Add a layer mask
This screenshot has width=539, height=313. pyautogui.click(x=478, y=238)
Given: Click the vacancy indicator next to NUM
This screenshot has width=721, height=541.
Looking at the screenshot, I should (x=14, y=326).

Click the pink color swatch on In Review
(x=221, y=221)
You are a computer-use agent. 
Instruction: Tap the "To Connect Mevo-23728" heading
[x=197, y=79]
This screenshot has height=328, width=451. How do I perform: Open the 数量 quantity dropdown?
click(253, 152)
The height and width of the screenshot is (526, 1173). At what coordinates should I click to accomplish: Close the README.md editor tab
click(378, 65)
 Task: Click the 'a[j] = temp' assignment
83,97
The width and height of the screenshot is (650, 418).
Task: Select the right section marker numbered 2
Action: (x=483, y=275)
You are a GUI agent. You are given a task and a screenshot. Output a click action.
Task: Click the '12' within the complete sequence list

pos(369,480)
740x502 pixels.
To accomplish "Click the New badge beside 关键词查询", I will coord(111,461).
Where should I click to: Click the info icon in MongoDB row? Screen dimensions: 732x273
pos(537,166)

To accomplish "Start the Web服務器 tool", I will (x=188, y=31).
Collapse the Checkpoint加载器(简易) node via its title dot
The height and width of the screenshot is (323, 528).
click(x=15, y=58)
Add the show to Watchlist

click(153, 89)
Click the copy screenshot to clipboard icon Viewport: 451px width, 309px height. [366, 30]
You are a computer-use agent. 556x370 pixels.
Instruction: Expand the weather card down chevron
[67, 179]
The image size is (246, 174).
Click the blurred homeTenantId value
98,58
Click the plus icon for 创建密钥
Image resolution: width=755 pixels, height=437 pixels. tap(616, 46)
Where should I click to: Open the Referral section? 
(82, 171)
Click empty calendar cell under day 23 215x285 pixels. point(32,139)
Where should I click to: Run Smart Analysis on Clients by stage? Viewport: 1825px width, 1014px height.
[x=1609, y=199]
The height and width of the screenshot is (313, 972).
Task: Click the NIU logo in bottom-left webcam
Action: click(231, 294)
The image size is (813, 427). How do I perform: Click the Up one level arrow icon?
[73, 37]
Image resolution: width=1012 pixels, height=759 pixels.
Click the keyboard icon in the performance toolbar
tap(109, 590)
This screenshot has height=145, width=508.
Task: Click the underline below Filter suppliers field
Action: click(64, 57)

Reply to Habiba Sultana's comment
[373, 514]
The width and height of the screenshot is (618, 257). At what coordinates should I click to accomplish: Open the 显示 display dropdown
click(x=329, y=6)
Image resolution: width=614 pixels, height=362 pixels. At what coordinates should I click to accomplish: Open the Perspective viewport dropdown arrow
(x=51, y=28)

----

__What needs to be done__
Every entry must be retyped in full, exactly as given.

__Response__
Add a layer mask
This screenshot has width=539, height=313. pyautogui.click(x=478, y=238)
Given: Click the vacancy indicator next to NUM
This screenshot has width=721, height=541.
Looking at the screenshot, I should (x=14, y=326).

Click the pink color swatch on In Review
(x=221, y=221)
You are a computer-use agent. 
Instruction: Tap the "To Connect Mevo-23728" heading
[x=197, y=79]
This screenshot has height=328, width=451. How do I perform: Open the 数量 quantity dropdown?
click(253, 152)
The height and width of the screenshot is (526, 1173). At what coordinates should I click to accomplish: Close the README.md editor tab
click(378, 65)
 Task: Click the 'a[j] = temp' assignment
83,97
The width and height of the screenshot is (650, 418).
Task: Select the right section marker numbered 2
Action: (x=483, y=275)
You are a GUI agent. You are given a task and a screenshot. Output a click action.
Task: Click the '12' within the complete sequence list

pos(369,480)
740x502 pixels.
To accomplish "Click the New badge beside 关键词查询", I will coord(111,461).
Where should I click to: Click the info icon in MongoDB row? Screen dimensions: 732x273
pos(537,166)

To accomplish "Start the Web服務器 tool", I will (x=188, y=31).
Collapse the Checkpoint加载器(简易) node via its title dot
The height and width of the screenshot is (323, 528).
click(x=15, y=58)
Add the show to Watchlist

click(153, 89)
Click the copy screenshot to clipboard icon Viewport: 451px width, 309px height. [366, 30]
You are a computer-use agent. 556x370 pixels.
Instruction: Expand the weather card down chevron
[67, 179]
The image size is (246, 174).
Click the blurred homeTenantId value
98,58
Click the plus icon for 创建密钥
Image resolution: width=755 pixels, height=437 pixels. tap(616, 46)
Where should I click to: Open the Referral section? 
(82, 171)
Click empty calendar cell under day 23 215x285 pixels. point(32,139)
Where should I click to: Run Smart Analysis on Clients by stage? Viewport: 1825px width, 1014px height.
[x=1609, y=199]
The height and width of the screenshot is (313, 972).
Task: Click the NIU logo in bottom-left webcam
Action: click(231, 294)
The image size is (813, 427). How do I perform: Click the Up one level arrow icon?
[73, 37]
Image resolution: width=1012 pixels, height=759 pixels.
Click the keyboard icon in the performance toolbar
tap(109, 590)
This screenshot has height=145, width=508.
Task: Click the underline below Filter suppliers field
Action: click(64, 57)

Reply to Habiba Sultana's comment
[373, 514]
The width and height of the screenshot is (618, 257). At what coordinates should I click to accomplish: Open the 显示 display dropdown
click(x=329, y=6)
Image resolution: width=614 pixels, height=362 pixels. At what coordinates should I click to accomplish: Open the Perspective viewport dropdown arrow
(x=51, y=28)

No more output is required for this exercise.